### PROMPT
In the records below, copy the line that contains "You are a computer-use agent. Image" and each line after it, word for word, through the last.

### AVAILABLE DATA
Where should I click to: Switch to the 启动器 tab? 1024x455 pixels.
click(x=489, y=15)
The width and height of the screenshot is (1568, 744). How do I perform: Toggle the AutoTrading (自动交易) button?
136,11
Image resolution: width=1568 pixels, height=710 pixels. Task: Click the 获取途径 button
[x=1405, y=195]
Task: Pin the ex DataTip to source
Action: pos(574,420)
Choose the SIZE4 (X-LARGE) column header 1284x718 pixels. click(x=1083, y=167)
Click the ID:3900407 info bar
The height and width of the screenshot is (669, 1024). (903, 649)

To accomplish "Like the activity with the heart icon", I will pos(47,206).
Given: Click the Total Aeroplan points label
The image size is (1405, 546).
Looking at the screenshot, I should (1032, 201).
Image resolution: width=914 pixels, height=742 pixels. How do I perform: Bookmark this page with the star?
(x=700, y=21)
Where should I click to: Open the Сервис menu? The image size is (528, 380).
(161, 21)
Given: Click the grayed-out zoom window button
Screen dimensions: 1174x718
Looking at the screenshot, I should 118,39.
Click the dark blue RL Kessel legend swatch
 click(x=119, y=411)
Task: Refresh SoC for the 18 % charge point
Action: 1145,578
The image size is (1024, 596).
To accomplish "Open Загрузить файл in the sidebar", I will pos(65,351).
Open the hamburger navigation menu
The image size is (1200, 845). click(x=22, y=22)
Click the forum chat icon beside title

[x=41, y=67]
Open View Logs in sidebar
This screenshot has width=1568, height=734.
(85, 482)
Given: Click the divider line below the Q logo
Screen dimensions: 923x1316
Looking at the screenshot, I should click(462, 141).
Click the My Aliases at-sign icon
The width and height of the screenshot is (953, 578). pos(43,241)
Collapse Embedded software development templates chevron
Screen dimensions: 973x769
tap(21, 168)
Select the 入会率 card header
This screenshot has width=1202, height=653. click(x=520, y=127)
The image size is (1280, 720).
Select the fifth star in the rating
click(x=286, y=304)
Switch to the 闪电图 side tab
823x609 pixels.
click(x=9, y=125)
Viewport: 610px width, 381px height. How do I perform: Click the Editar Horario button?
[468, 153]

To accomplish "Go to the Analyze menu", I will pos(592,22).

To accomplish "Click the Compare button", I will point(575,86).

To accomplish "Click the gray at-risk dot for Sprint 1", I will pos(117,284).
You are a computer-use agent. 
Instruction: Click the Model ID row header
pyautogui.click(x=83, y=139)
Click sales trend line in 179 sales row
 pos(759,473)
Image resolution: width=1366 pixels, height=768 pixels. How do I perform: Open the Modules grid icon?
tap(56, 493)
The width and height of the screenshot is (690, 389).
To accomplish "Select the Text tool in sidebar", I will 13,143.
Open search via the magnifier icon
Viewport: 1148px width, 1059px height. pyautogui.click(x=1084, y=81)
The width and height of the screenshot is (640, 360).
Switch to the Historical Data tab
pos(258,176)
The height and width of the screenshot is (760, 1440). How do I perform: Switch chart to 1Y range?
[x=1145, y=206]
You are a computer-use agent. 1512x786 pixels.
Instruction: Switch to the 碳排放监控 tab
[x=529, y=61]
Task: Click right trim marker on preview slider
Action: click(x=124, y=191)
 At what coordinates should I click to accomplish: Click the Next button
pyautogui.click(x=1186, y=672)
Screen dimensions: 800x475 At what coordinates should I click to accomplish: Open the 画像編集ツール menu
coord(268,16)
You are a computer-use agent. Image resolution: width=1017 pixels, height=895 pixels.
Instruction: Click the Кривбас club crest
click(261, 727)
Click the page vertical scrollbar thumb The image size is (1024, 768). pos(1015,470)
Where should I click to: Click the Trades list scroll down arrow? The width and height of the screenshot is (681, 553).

### TASK OUTPUT
You are a computer-use agent. Image resolution: width=1017 pixels, height=895 pixels.
Instruction: Click the Кривбас club crest
click(261, 727)
Click the page vertical scrollbar thumb The image size is (1024, 768). pos(1015,470)
Where should I click to: Click the Trades list scroll down arrow? The width and height of the screenshot is (681, 553).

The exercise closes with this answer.